WOULD JESUS HAVE DIED FOR JUST THE ONE?
“When Christ died, He died for you individually just as much as if you’d been the only man in the world.” — C.S. Lewis
The literary great, C.S. Lewis, proposes that Christ’s love for us is so vast that He would have died for us even if we had been the only person in the world. Our Lord would have faced the cross for us alone. Is this true? Theologians would argue that we could never know, as this would never have happened. Yet what we do know is the heart of God.
We know that God’s love for us is immeasurable… a love beyond compare… a love that can never be found in this world. We understand that He personally cares for each one of us. He is deeply involved in every detail of our lives. His intimate knowledge of our joys, our struggles, our triumphs and our tears is limitless. His abiding presence with us by His Spirit shows that we are His own.
“God loves each of us as if there were only one of us.” — St. Augustine
God places the highest value upon us. We are His creation, the culmination of His created works. We are so valuable that He created us in His image. We are a reflection of Him. Out of His great love for us, Jesus laid down His life so that all mankind could live. We didn’t just happen to be part of the bargain. He came to save us personally because of His deep love for us individually. Perhaps, then, He would have died for just the one.
This idea is played out in the first book of C.S. Lewis’ Narnia series, The Lion, the Witch and the Wardrobe. The land of Narnia is a fantasy world that parallels our world… a land filled with fantastical creatures and talking beasts. The great lion Aslan is the King of Beasts in this created world, as Christ is the King of Kings in our world. Narnia is discovered by four siblings who happen upon the land through a mysterious wardrobe. The world they enter is under the spell of the evil White Witch who has caused it to be always winter and never Christmas.
Yet Aslan, the ruler of Narnia and the story’s Christ figure, is on the move. His return is breaking the power of the White Witch over Narnia. The snow is melting and signs of spring are appearing. However, one brother, Edmund, falls prey to the temptations of the White Witch and betrays his brother, Peter, and sisters, Lucy and Susan. The law of Narnia states that any traitor must die at the hand of the White Witch. The law of the land was created by the Emperor Beyond the Sea, symbolic of God the Father. This “Deep Magic” is not to be defied. The Witch demands of Aslan that Edmund’s life be forfeited to her as the law dictates. Aslan roars…
“Do not cite the Deep Magic to me, Witch. I was there when it was written.” — Aslan
Aslan confers privately with the White Witch. When the two emerge from their council, the Witch appears pleased as Aslan announces that she has renounced her claim upon Edmund’s life. The Narnians rejoice at the news. Aslan is somber, for he has agreed to sacrifice his life for that of the young boy. Just as Christ died in obedience to His Father, so Aslan dies in obedience to the higher laws of the Deep Magic.

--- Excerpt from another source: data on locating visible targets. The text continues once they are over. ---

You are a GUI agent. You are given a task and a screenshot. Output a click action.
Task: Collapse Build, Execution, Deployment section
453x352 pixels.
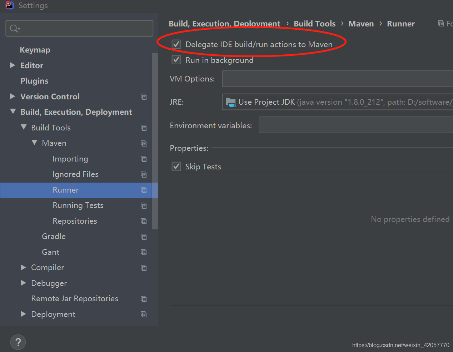[x=13, y=112]
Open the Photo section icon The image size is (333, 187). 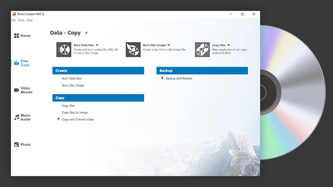16,144
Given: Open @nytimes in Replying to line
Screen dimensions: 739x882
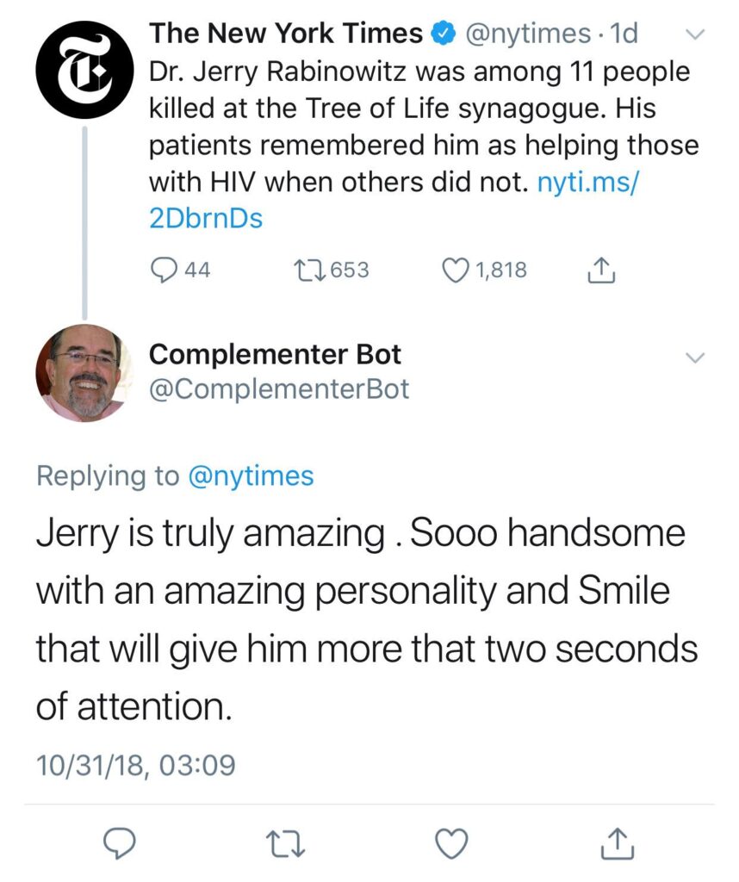Looking at the screenshot, I should [x=252, y=475].
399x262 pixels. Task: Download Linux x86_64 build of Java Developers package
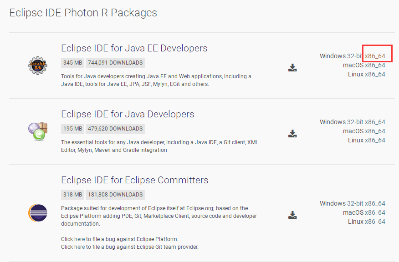pyautogui.click(x=375, y=140)
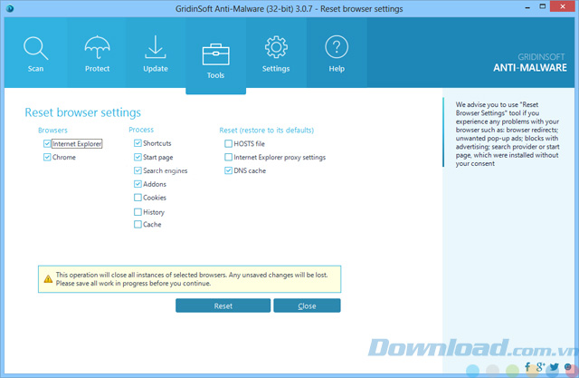Select the Tools briefcase icon
The width and height of the screenshot is (579, 378).
click(x=215, y=53)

“It is the blood that makes atonement for one’s life.” — Leviticus 17:11
What the White Witch failed to realize was that Narnia’s Deepest Magic, written before the dawn of time, states that… when a willing victim who has committed no treachery is killed in a traitor’s stead, death itself is reversed. The perfect sacrifice will make atonement for all life. Christ is the perfect sacrificial Lamb who redeemed mankind from all sin. Like Christ, Aslan is one without treachery who sacrifices himself to atone for Edmund’s sin.
These sacrifices are acts of love. Death is reversed in the resurrection of Christ. Aslan, too, overcomes death and is resurrected. When the White Witch meets upon the glorified Aslan in battle, she exclaims in disbelief, “Impossible!” While Peter tries bravely to battle the White Witch, Aslan leaps upon her, defeating her once and for all. Narnia is saved and enjoys a new peace under their glorious ruler, Aslan.
“You are not your own, for you have been redeemed at infinite cost.” — 1 Corinthians 6:19-20
C.S. Lewis portrays Aslan as the sacrificial life who willingly dies for the freedom of one boy. Ultimately, Aslan saves all Narnia… yet he dies to save Edmund. Lewis implies in this story that Christ would have done the same. His ultimate sacrifice would have been the atonement for all people… or just one. He would have sacrificed His life for us even if we were the only one. In God’s eyes, one human life is as important as all human lives. As Lewis reasons, if we had been the only one on earth, Jesus would have done no less. How loved we are by our Savior!